Exercise details: Set out exactly every line of the entries below, starting at the line that holds "Image resolution: width=820, height=2422." and stopping after the line that holds "E-Mail Address (94, 913)".
Segment Start: Available data
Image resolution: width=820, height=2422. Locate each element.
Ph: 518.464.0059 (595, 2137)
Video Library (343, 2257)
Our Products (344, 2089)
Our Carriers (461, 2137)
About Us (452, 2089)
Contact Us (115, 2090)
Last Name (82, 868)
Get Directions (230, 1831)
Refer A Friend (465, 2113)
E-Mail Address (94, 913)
Segment End: Available data
Segment Start: Available data
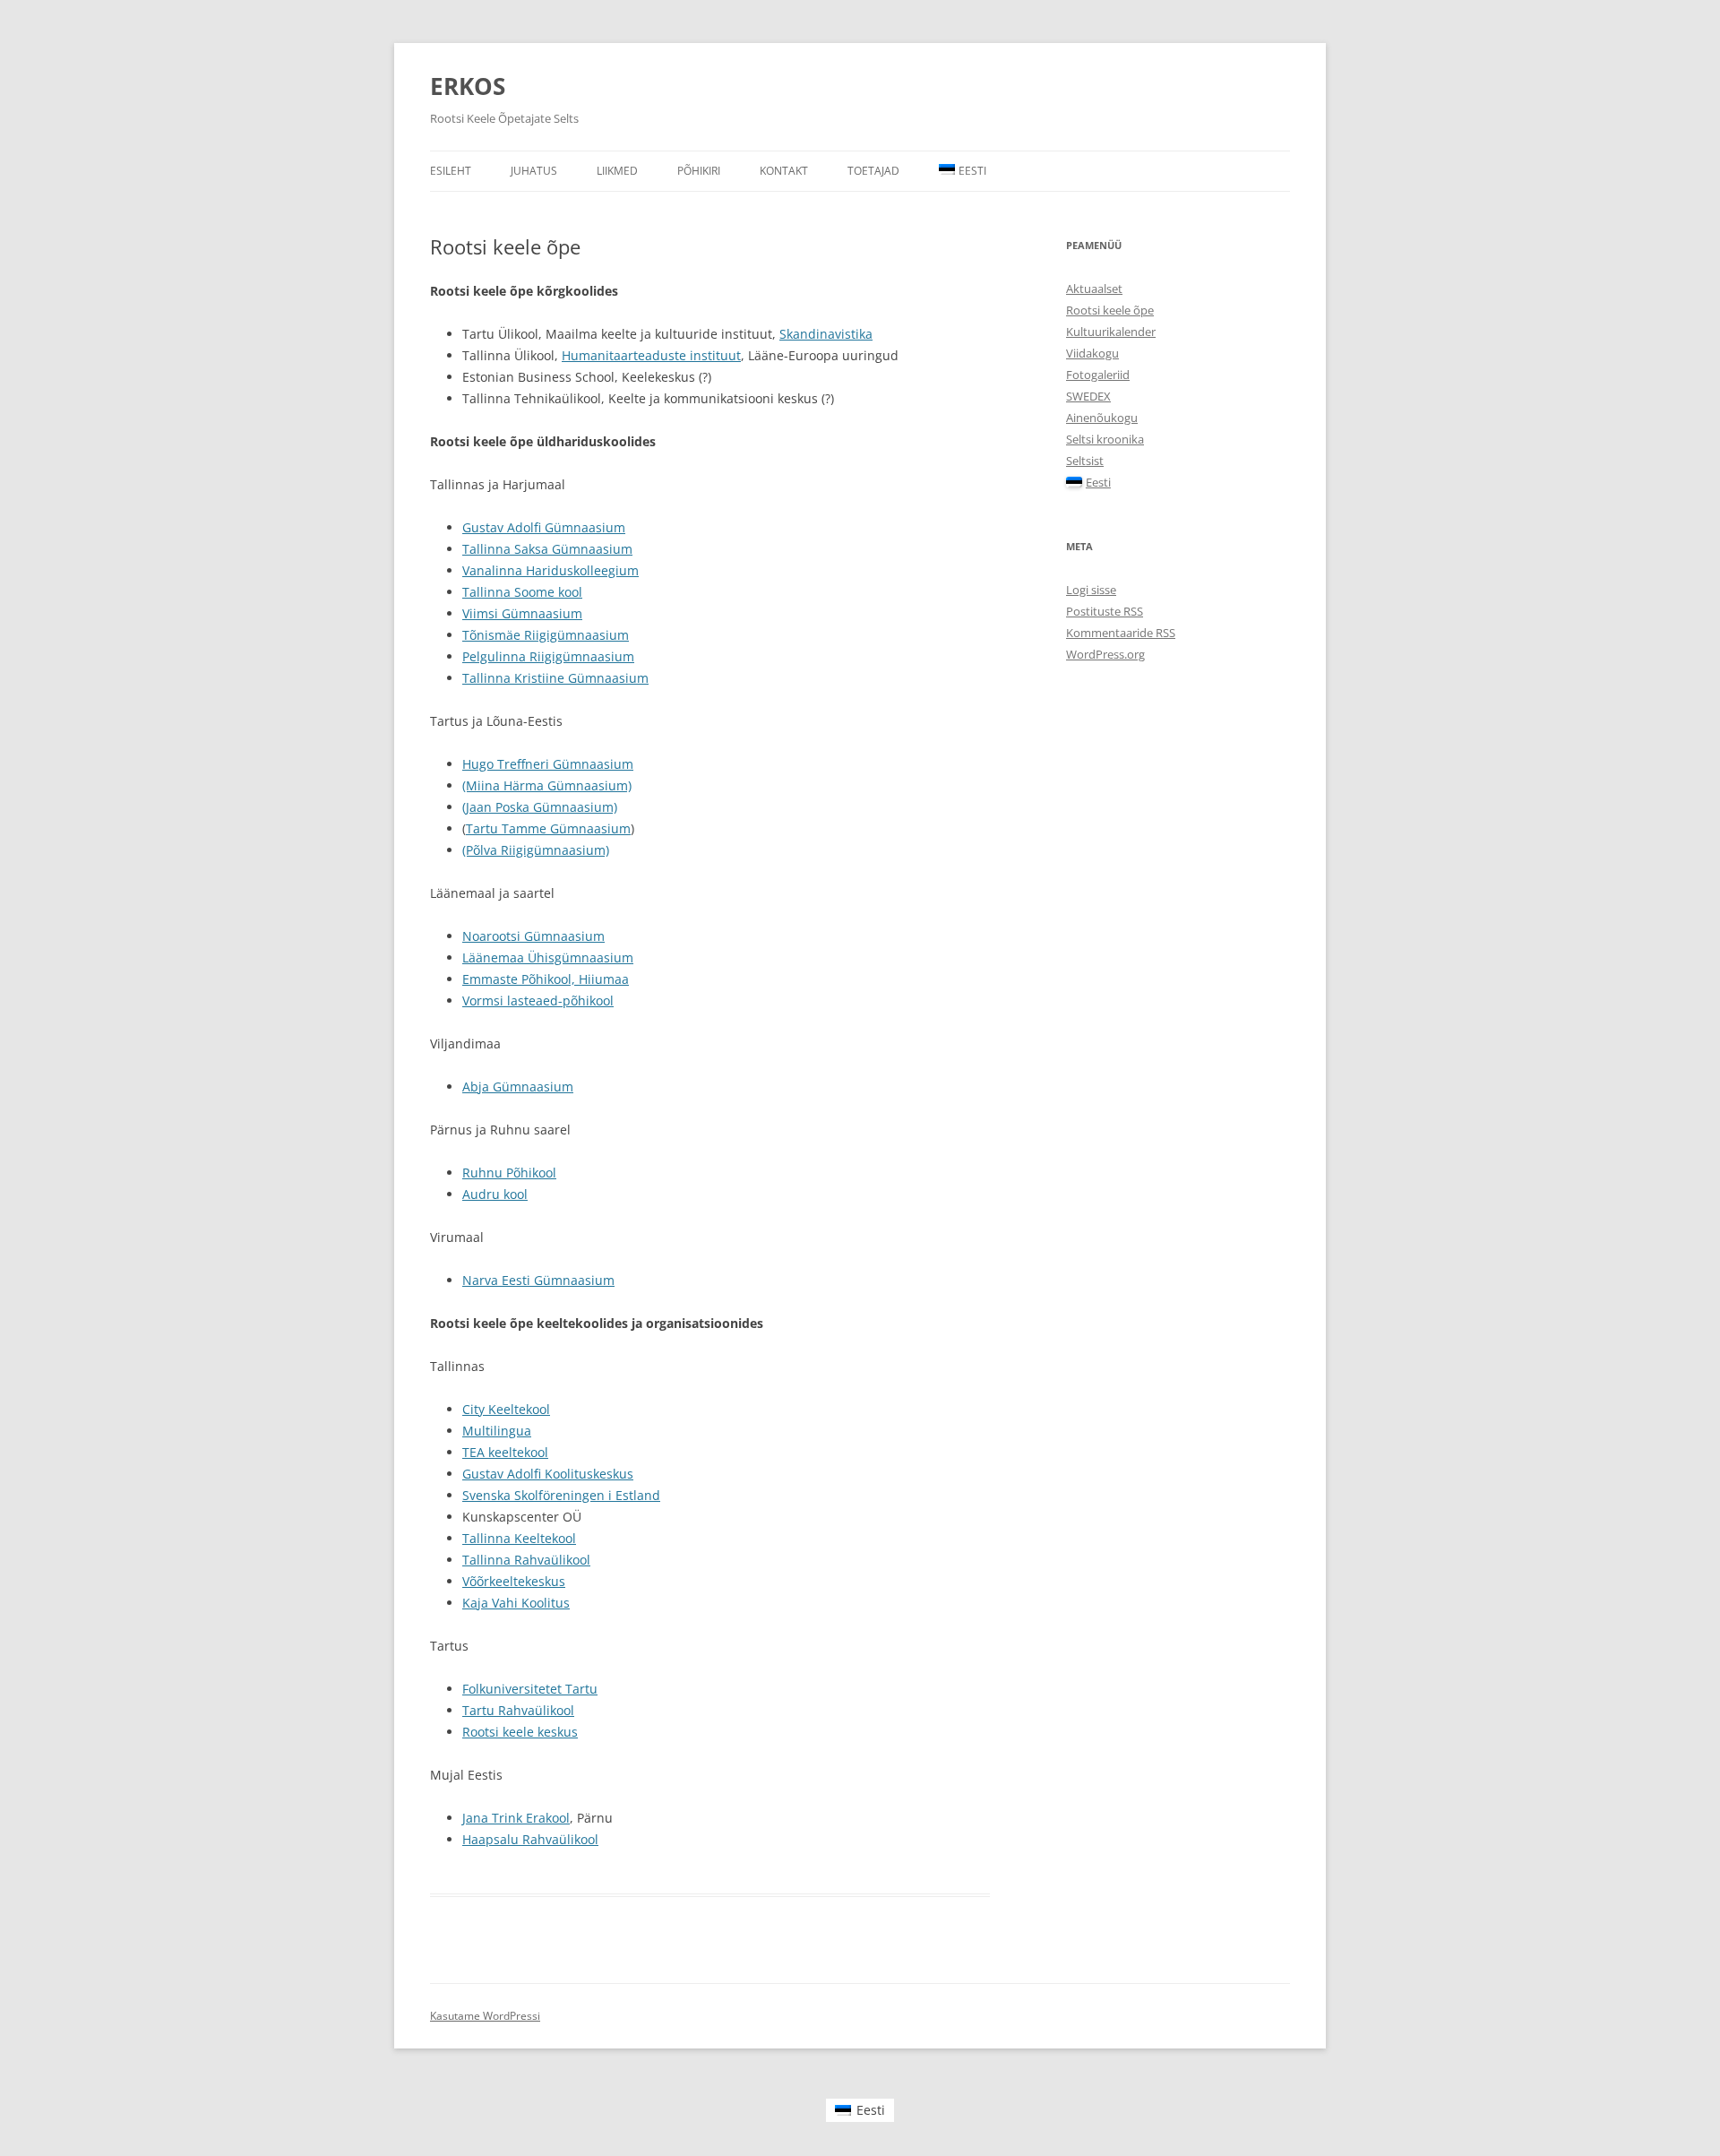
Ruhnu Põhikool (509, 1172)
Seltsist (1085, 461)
Segment End: Available data
Segment Start: Available data
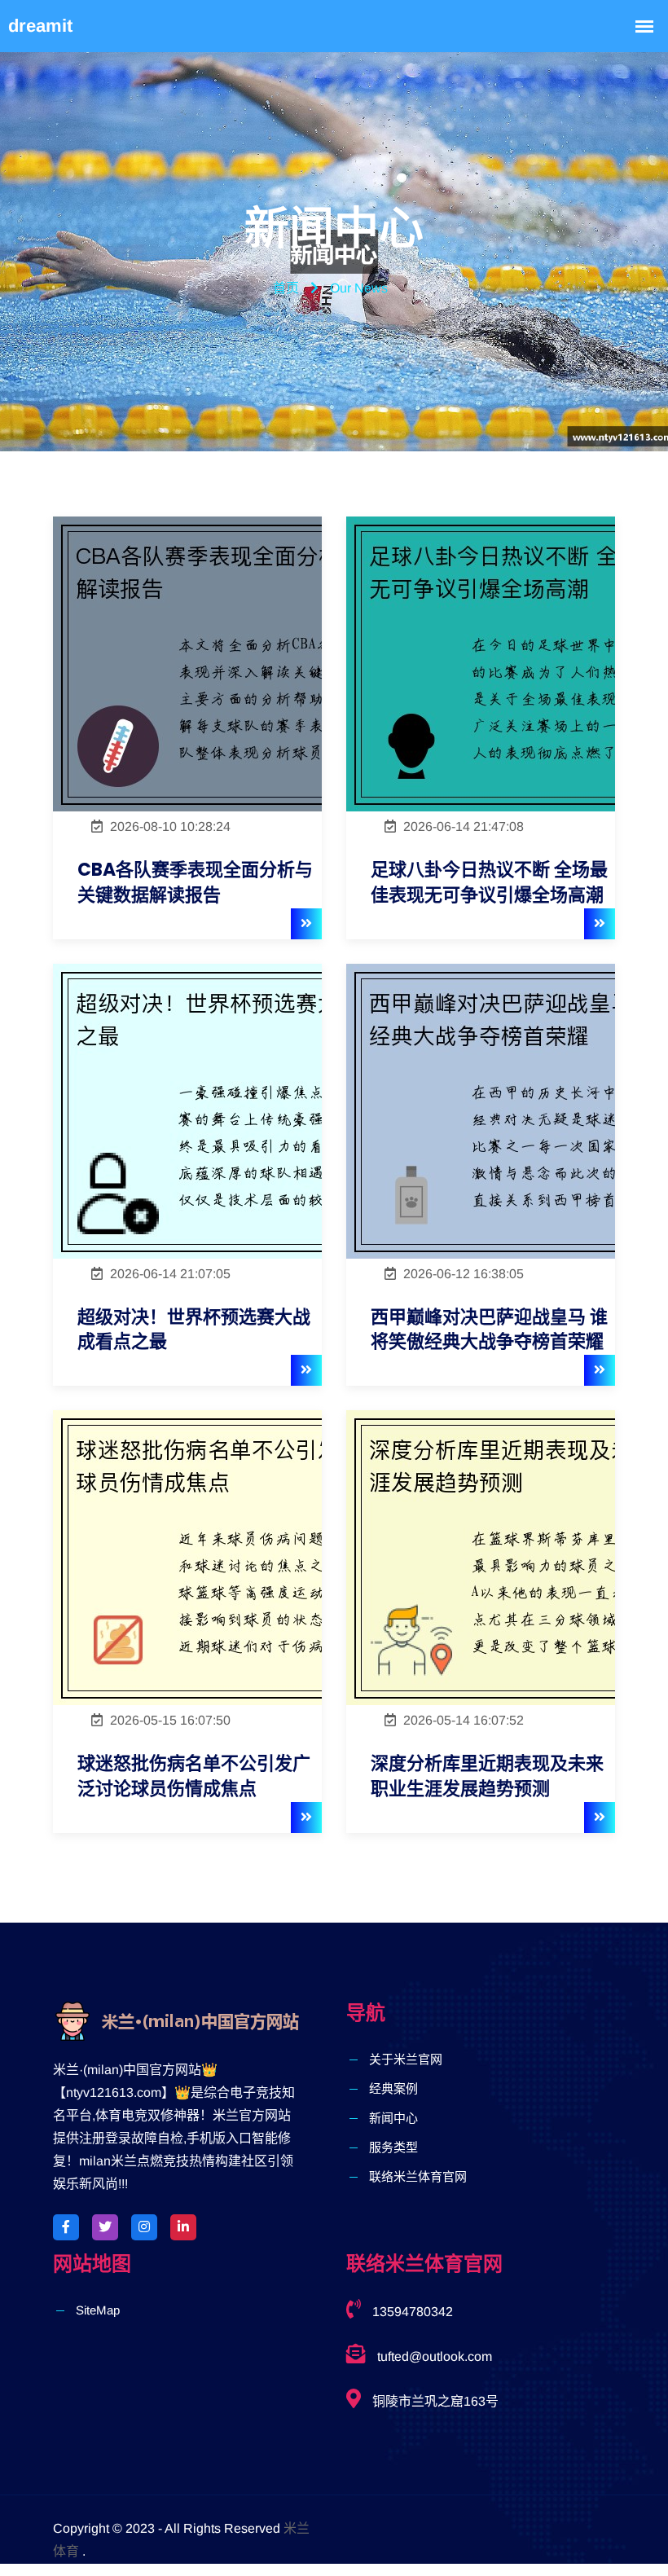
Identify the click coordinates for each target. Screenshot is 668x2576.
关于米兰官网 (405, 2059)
Segment End: Available data
Written solution:
Image resolution: width=820, height=2422. Locate each element.
Ph: 518.464.0059 (595, 2137)
Video Library (343, 2257)
Our Products (344, 2089)
Our Carriers (461, 2137)
About Us (452, 2089)
Contact Us (115, 2090)
Last Name (82, 868)
Get Directions (230, 1831)
Refer A Friend (465, 2113)
E-Mail Address (94, 913)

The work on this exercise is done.